Mahmûd Hasan, işlerini daha kolay
yürütebilmek amacıyla Delhi’ye yerleşmiş. Güvendiği talebelerine Afganistan
sınırındaki Yağıstan’da askerî bir kamp da kurdurmuştu. Öğrencisi Ubeydullah Sindî’yi siyasî destek
aramak ve gerekli organizasyonu yapmak için de Afganistan’a göndermiş. (1915).
Sindî, Afganistan’da diplomatik faaliyetlerde bulunmuş ve sürgünde kurulan Hint
hükümetinin Hindistan’dan sorumlu bakanı olmuştu.
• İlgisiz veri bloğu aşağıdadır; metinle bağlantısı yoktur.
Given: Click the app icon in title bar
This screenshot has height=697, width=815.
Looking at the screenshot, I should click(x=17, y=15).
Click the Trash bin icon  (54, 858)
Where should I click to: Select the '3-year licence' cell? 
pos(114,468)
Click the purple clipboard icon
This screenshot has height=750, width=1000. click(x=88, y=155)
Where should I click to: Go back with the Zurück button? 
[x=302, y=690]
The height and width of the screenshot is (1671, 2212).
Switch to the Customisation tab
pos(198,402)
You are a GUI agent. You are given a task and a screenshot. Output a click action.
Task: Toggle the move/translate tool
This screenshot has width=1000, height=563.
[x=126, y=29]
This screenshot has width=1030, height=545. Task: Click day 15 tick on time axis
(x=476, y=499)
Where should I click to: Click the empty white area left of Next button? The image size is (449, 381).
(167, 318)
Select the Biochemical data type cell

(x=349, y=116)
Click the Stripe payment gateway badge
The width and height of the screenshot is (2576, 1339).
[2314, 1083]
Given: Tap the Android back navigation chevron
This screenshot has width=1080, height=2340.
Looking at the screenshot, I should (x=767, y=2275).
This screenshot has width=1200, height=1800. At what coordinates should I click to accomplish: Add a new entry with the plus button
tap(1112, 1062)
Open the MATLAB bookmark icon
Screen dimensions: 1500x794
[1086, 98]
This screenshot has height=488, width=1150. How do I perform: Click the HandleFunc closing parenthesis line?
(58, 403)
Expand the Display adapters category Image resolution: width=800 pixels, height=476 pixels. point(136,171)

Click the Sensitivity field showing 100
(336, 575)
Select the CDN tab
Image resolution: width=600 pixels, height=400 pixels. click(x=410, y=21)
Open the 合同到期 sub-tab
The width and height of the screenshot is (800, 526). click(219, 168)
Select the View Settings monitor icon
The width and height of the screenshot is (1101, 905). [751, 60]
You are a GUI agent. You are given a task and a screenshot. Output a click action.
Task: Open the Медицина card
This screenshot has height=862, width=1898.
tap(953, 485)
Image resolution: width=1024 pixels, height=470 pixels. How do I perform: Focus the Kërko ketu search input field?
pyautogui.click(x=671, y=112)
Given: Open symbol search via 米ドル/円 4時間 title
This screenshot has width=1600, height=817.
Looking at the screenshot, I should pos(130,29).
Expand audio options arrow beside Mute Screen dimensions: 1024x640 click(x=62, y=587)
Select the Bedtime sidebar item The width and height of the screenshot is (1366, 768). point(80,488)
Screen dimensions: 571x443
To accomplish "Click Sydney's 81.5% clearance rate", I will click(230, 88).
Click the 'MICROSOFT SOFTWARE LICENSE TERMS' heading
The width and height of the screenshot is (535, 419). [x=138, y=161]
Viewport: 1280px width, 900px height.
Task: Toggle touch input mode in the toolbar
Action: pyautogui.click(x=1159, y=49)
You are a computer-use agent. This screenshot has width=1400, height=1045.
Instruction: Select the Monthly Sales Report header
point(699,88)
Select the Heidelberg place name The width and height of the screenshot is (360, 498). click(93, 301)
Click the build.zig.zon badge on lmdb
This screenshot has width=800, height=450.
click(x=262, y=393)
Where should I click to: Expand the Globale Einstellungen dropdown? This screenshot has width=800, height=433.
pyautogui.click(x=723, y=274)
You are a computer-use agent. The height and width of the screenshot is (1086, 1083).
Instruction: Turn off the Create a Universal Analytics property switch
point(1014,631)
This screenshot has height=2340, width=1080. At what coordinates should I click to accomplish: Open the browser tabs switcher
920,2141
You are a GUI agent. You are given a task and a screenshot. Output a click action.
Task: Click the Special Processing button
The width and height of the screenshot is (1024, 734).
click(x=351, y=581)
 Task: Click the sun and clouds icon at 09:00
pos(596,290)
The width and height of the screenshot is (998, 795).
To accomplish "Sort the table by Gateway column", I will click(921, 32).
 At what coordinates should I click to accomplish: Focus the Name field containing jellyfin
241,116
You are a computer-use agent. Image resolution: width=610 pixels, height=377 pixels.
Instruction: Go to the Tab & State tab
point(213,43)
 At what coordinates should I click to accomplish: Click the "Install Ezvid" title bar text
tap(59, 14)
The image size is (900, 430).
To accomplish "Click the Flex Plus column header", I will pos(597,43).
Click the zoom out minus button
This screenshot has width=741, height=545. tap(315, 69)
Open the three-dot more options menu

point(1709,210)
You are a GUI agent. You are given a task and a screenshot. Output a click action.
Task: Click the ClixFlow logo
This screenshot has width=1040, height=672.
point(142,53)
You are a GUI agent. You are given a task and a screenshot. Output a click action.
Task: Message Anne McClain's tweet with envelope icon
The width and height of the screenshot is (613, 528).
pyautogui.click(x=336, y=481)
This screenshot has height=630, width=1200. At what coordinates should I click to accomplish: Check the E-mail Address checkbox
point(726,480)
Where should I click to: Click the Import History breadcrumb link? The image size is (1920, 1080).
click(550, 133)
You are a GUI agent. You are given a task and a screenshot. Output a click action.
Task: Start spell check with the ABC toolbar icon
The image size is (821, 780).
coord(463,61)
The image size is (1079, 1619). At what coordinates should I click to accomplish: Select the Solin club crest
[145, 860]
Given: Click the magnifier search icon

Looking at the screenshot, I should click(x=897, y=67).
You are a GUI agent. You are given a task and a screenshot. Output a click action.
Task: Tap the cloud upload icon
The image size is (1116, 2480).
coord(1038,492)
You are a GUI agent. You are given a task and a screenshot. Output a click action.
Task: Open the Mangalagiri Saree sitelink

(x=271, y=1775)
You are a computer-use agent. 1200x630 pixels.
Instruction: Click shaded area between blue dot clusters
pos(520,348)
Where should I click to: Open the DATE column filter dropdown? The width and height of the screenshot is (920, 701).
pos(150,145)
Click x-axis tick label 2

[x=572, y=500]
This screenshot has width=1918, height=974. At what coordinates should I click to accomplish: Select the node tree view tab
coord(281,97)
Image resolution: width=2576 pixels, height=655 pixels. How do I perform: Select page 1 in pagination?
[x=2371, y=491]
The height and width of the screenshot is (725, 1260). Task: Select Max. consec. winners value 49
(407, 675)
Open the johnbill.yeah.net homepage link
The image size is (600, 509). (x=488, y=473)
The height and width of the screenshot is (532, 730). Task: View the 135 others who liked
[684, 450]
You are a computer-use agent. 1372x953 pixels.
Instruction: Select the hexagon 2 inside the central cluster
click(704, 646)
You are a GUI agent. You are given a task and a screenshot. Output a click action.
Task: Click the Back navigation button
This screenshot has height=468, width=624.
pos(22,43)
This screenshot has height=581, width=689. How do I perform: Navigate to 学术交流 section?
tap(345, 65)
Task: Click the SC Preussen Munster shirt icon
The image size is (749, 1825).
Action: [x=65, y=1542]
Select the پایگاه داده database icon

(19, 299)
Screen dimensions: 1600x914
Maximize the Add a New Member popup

Mahmûd Hasan, Diyûbend medresesinin rektörü sıfatının yanı sıra askerî bir kamp kurup İngilizlere karşı ayaklanma fikrini Sultan Abdülhamid’den almıştı. Nitekim 1915’te ikinci defa hacca gidip Mekke’de Hicaz Valisi Gālib, Medine’de Harbiye Nâzırı Enver ve Bahriye Nâzırı Cemal paşalarla görüşmüş ve onlardan destek almıştı. Fakat o; bu desteği, Ruslar’ın gidiş yolunu kapatması sonucu Hint Alt kıtasına götürememişti.